At first, extending QMC to excited states seems paradoxical. Conventional QMC methods find the ground state based on the variational principle: that every state has energy greater than or equal to the ground state energy. This principle is used to formulate the ground state problem as an optimization problem. By definition, we can’t find excited states this way. Our key insight was to introduce a new variational principle for ensembles of states, rather than just one [1–3]. Using this new principle, we can seamlessly transfer all our optimization machinery to excited states.
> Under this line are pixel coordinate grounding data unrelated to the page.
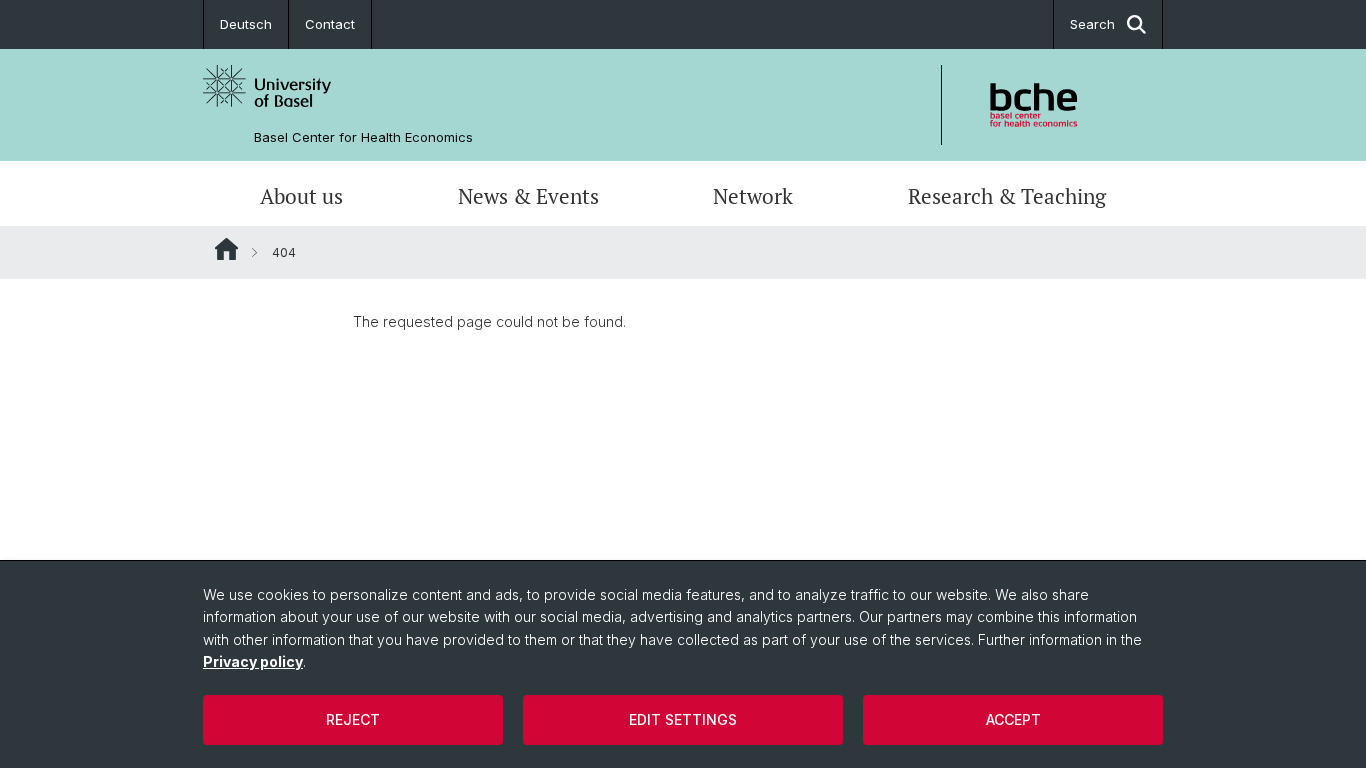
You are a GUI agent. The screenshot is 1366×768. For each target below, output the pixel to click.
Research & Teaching (1007, 196)
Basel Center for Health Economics (363, 137)
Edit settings (683, 719)
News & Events (528, 196)
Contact (330, 24)
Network (753, 196)
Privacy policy (253, 661)
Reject (353, 719)
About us (301, 196)
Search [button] (1092, 24)
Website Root (226, 249)
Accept (1013, 719)
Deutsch (246, 24)
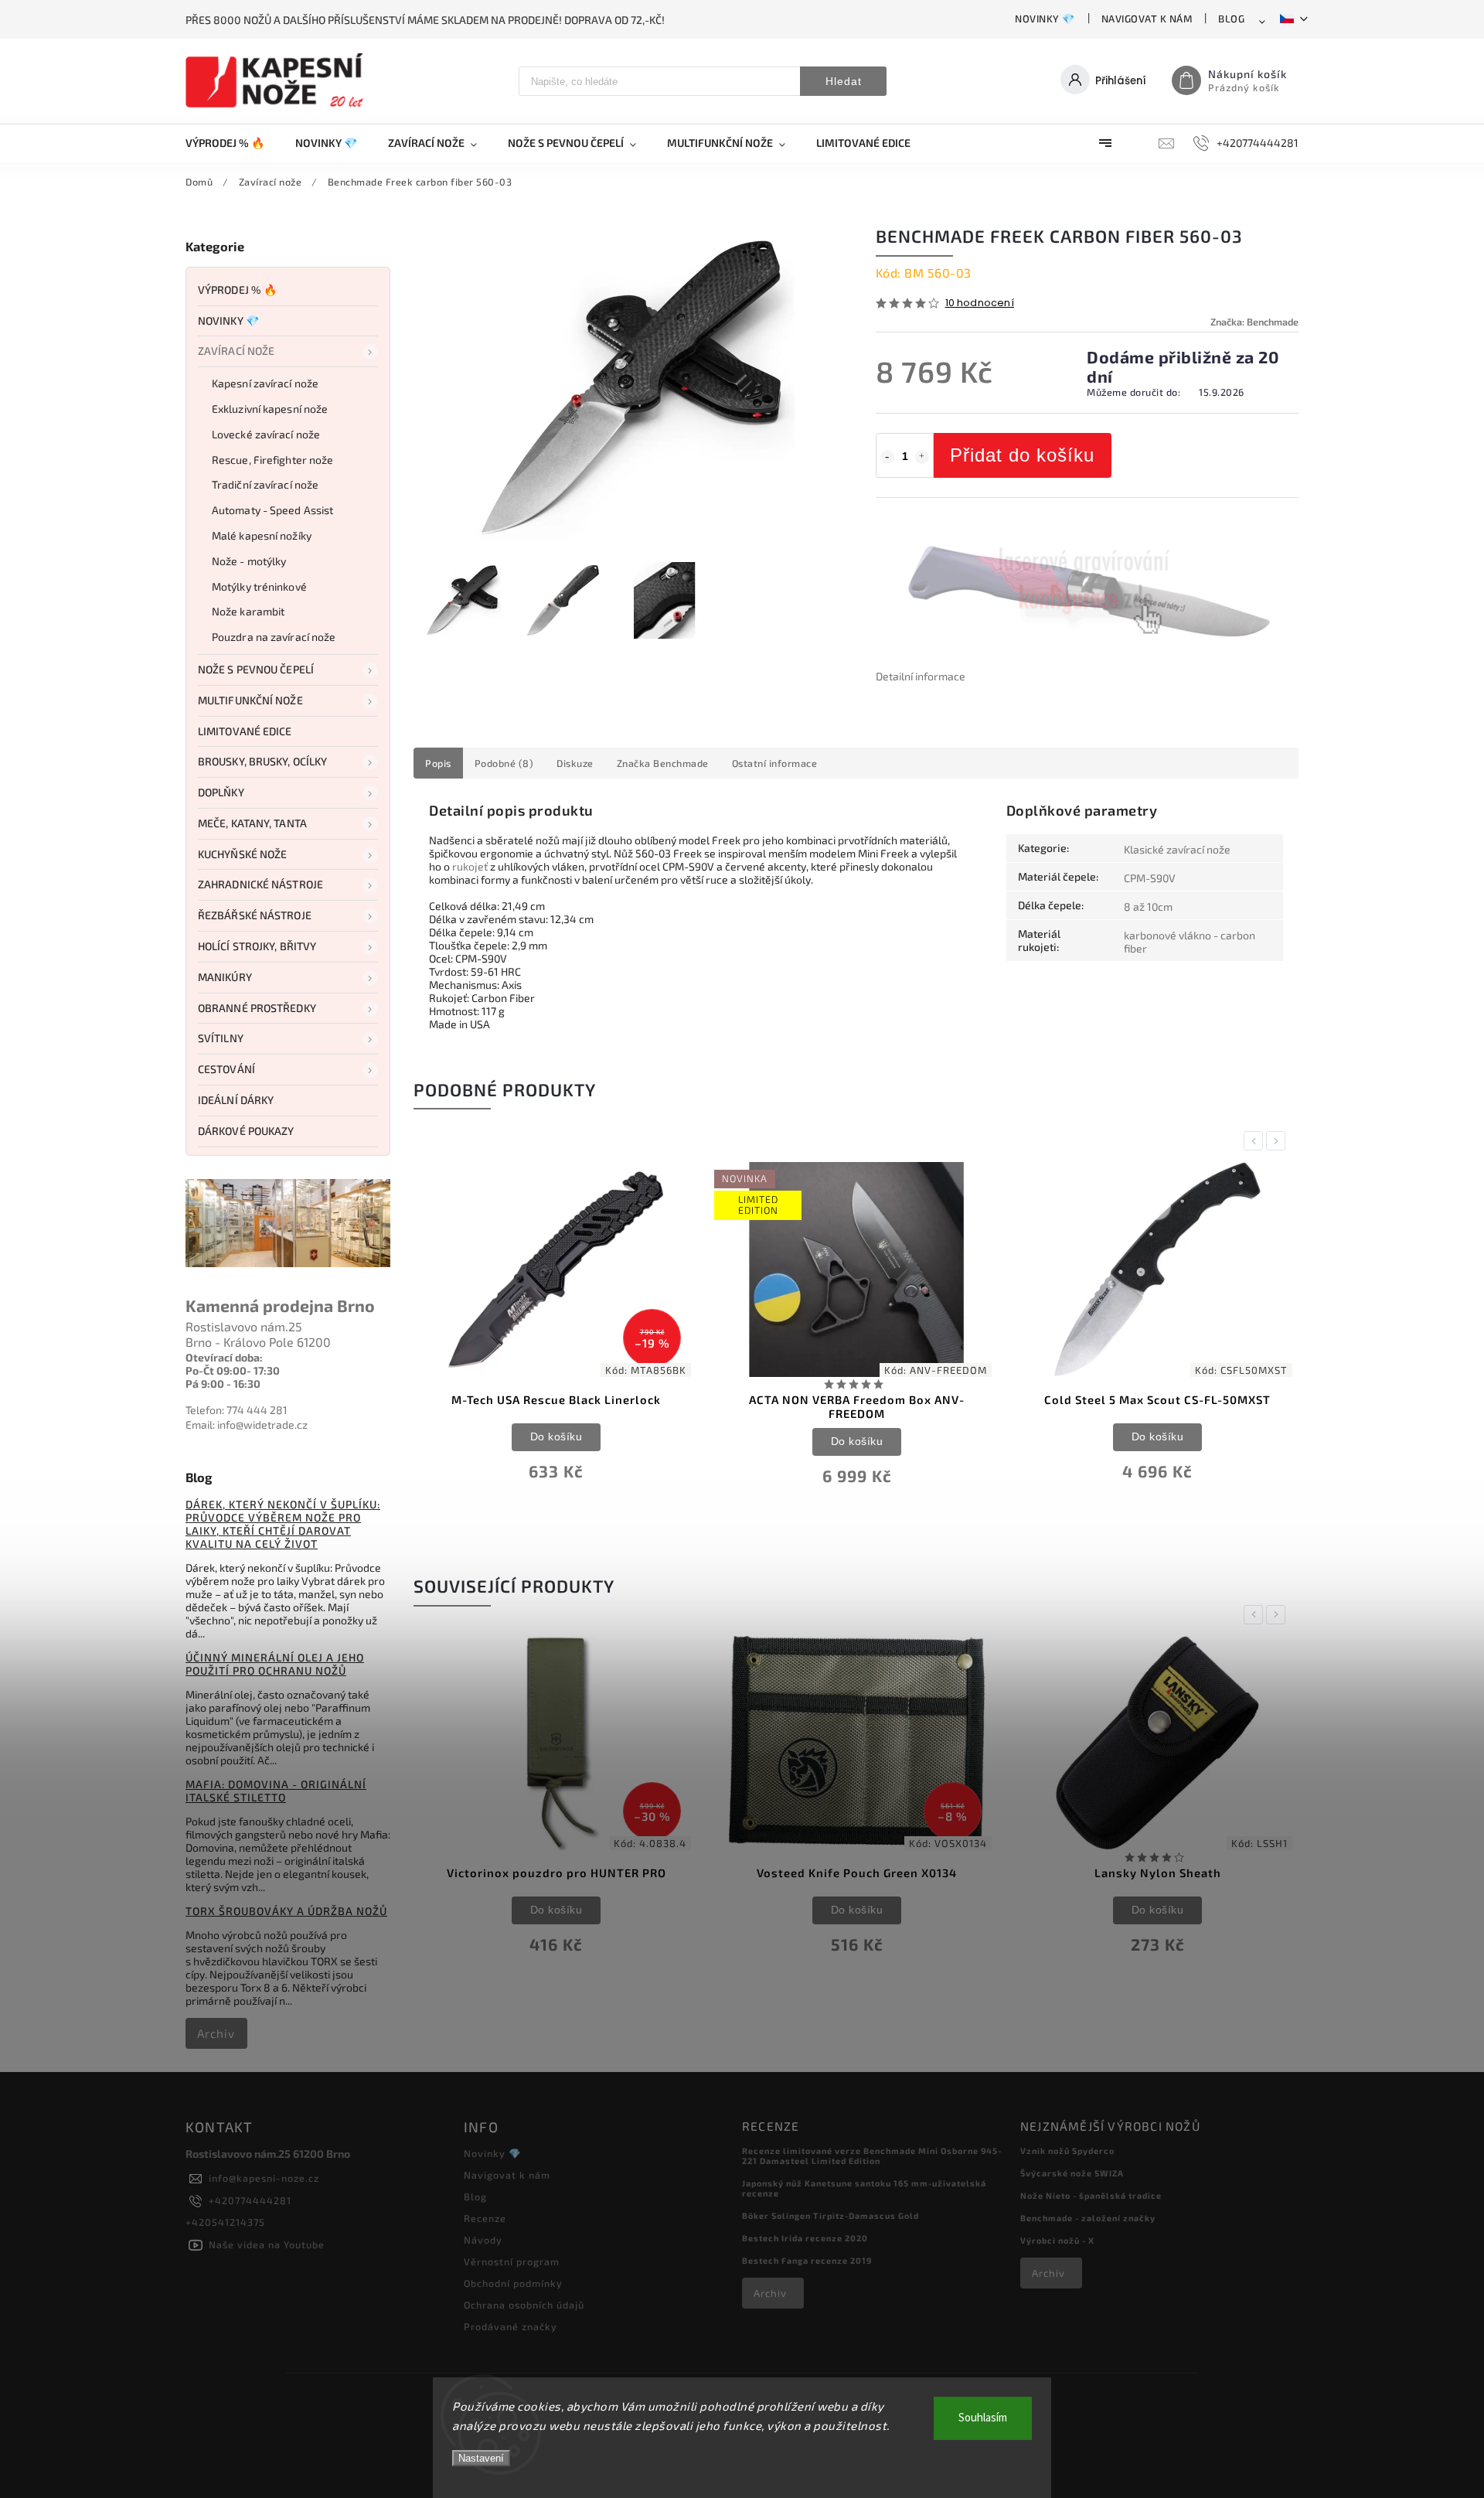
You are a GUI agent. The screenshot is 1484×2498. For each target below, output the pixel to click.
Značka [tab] (663, 763)
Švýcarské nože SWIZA (1072, 2173)
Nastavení (481, 2458)
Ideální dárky (236, 1099)
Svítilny (220, 1038)
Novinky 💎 (1045, 18)
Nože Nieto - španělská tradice (1091, 2195)
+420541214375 (225, 2222)
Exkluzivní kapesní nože (270, 408)
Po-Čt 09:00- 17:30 (233, 1370)
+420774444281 (250, 2200)
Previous (1256, 1141)
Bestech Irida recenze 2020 (805, 2238)
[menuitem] (233, 143)
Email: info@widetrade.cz (247, 1424)
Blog (1231, 18)
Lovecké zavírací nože (266, 434)
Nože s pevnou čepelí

In my group's recent work [3], we demonstrated how interacting systems can have differing physics in ground states and excited states, using our new variational principle. As a proof of concept, we contrasted the ground state and first excited state of a benzene molecule containing 30 electrons. In the figure, dark red and dark blue colors represent locations where one electron is likely to be found, given all other electrons are at fixed locations. We found that the colors were darker in the excited state at locations (A) and (B) than in the ground state. One physical interpretation is that the electrons redistribute themselves when we excite the system with light. This redistribution depends on the interactions. This means that QMC can be used to understand how interacting condensed matter systems respond to light!

Our benzene proof of concept clears the way for scaling our excited-state QMC technique to larger systems containing hundreds of electrons. As one current direction, we are focusing on impurity atoms embedded in large crystals. Impurity atoms are promising candidates for storing controllable, long-lived quantum information, but the first step is understanding how the impurity responds to light. One especially challenging system on the modeling side is an iron impurity atom in aluminum-nitride—even the most state-of-the-art non-QMC methods make fundamental errors when treating interactions. QMC explicitly accounts for interactions within the impurity site, within the surrounding crystal, and between the impurity and crystal. Thanks to these advantages, we are obtaining more reliable predictions of the impurity’s excited states, showing us how it responds to light. This knowledge of single impurities is one step toward a larger goal: to model quantum networks of many impurities, connected by light.